Extrait choisi:

○ ○ ○ ○ ○ ○ ○

Les débuts de Mario Bava

Si Mario Bava est reconnu comme un des grands maîtres du cinéma fantastique italien, qui lança aussi bien dans ce pays le film d'horreur gothique (avec Le masque du démon, son premier film qui lui est entièrement attribuable) que le Giallo (avec La fille qui en savait trop (1963)), son rôle dans le cinéma populaire de ce pays est déjà important avant les années 60.

Mario Bava naît en 1914 à San Remo d'un père sculpteur qui travaillait sur des décors de cinéma depuis 1906. Mario se destine d'abord à la peinture, et il étudie l'art pictural. Puis, il rentre définitivement dans le milieu du cinéma au poste de chef-opérateur sur Il tacchino prepotente (1939), un court-métrage de Roberto Rossellini (Rome ville ouverte (1946)...). Il réalise ensuite quelques courts-métrages documentaires dans la seconde moitié des années 40, avant de devenir un chef-opérateur très réputé, œuvrant notamment sur les collaborations entre les réalisteurs Steno et Mario Moniccelli (Vita da cani (1950), Gendarmes et voleurs (1951)...). Il devient si fameux que le réalisateur américain Robert Z. Leonard le sollicite lorsqu'il vient tourner en Italie La belle des belles (1955) avec Vittorio Gassman et Gina Lollobrigida.

Il participe donc à Les vampires en tant que chef opérateur, puis en tant que réalisateur de secours, pour achever le tournage après que Freda ait déserté le plateau. Ce sera la première fois que Bava travaille en tant que réalisateur sur un long-métrage. Ce ne sera pas la dernière ! Il achèvera des films d'autres réalisateurs, et il lui faudra attendre 1960 pour, enfin, se voir offrir la réalisation complète d'un film bien à lui : Le masque du démon.

○ ○ ○ ○ ○ ○ ○

Tâche demandée 1:
Affichez chaque ligne des enregistrements qui contient le mot "Select".
Les enregistrements n'ont aucun lien avec l'extrait.

Extraits de données:
○ ○ ○ ○ ○ ○ ○

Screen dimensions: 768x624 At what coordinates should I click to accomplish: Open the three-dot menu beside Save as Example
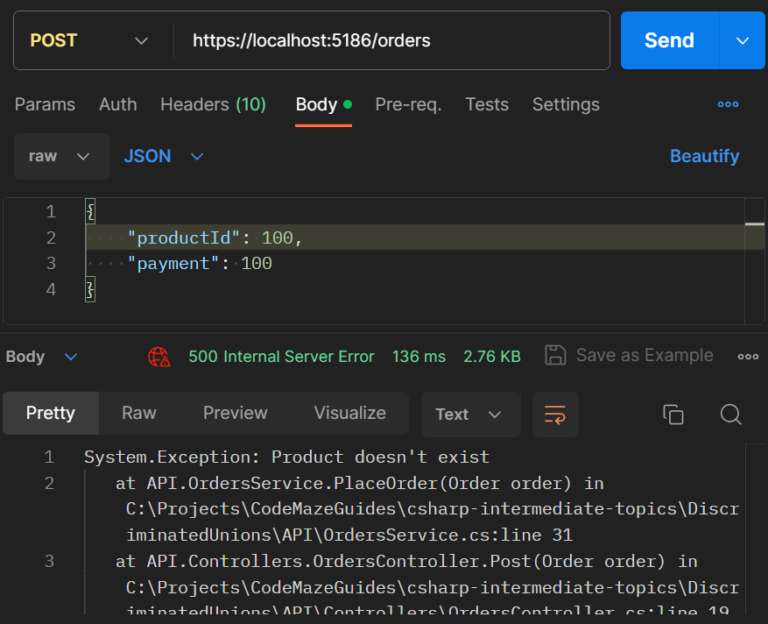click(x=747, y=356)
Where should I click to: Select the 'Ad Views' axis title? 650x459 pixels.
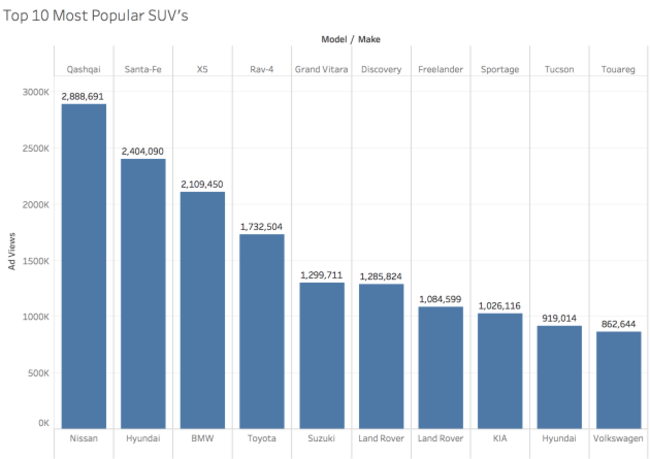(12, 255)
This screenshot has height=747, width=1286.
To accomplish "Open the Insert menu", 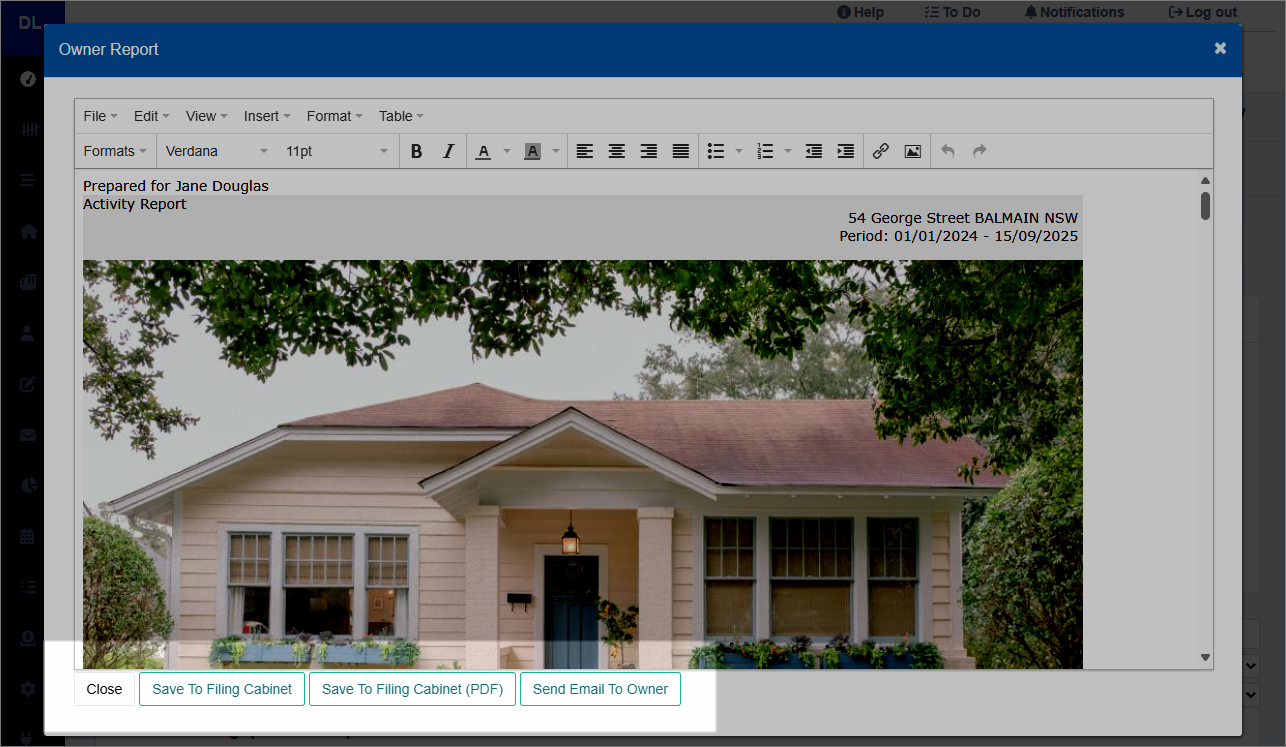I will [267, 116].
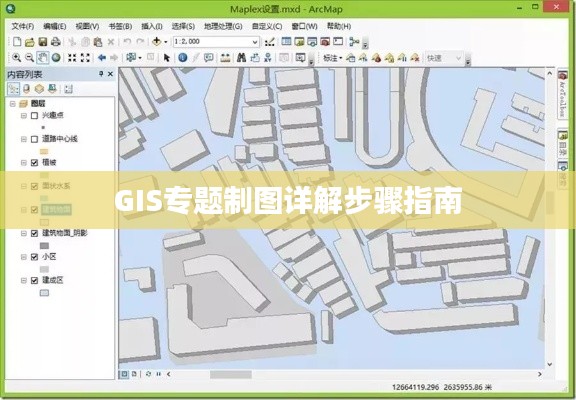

○ ○ ○ ○ ○ ○ ○

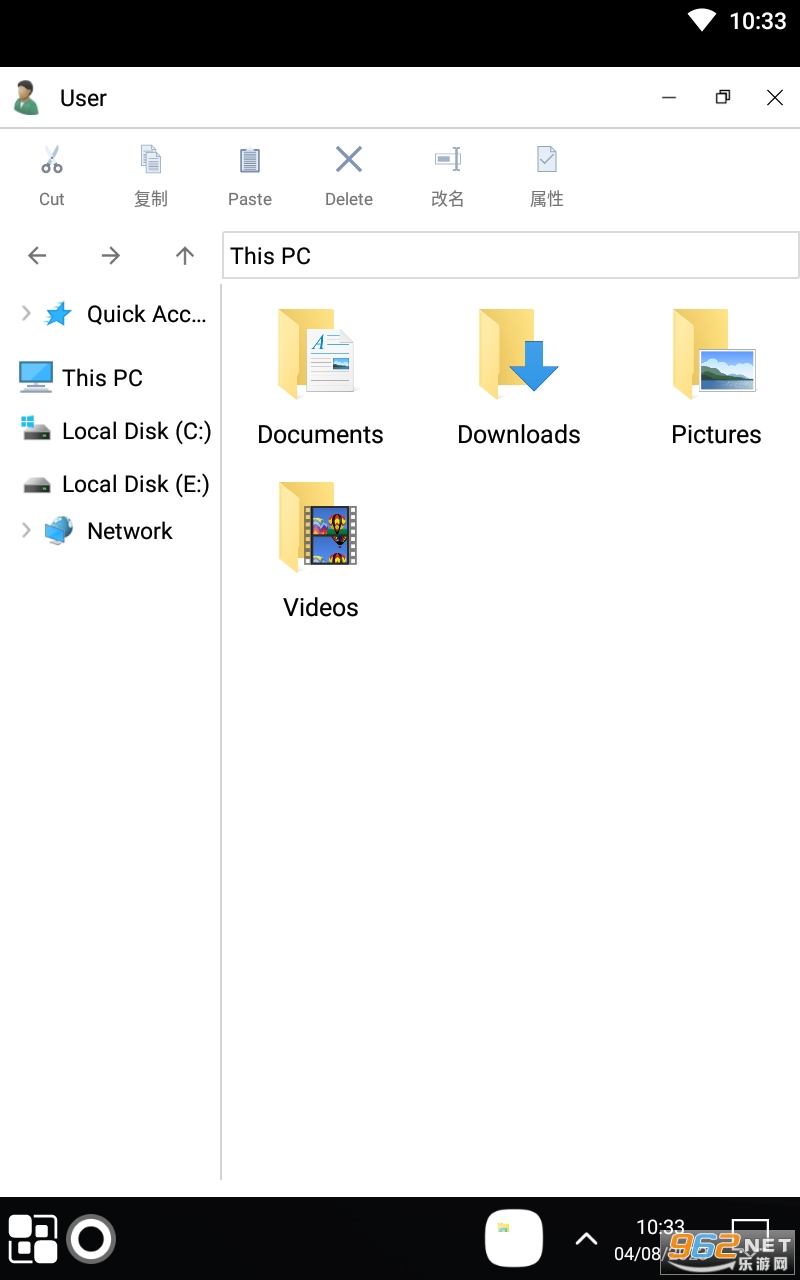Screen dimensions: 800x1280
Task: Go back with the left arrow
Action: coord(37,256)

○ ○ ○ ○ ○ ○ ○

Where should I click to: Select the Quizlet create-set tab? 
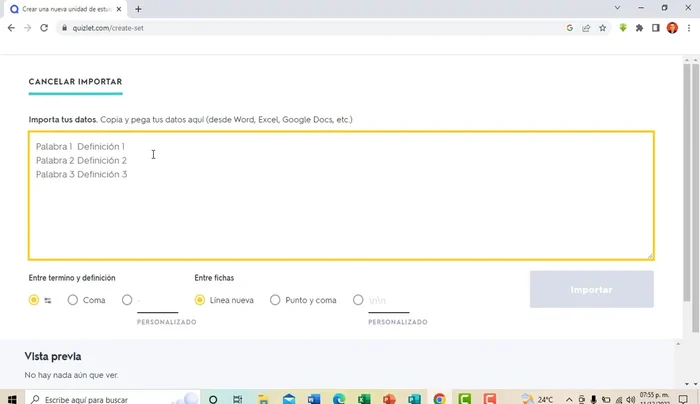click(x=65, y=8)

○ ○ ○ ○ ○ ○ ○

Tâche demandée 2:
D'après l'extrait sur les débuts de Mario Bava, en quelle année et dans quelle ville celui-ci est-il né ?

Réponse complète 1:
Where should I click to: Select the 'Ad Views' axis title? 650x459 pixels.
Where should I click to: Select the Quizlet create-set tab? 

Réponse complète 2:
En 1914, à San Remo.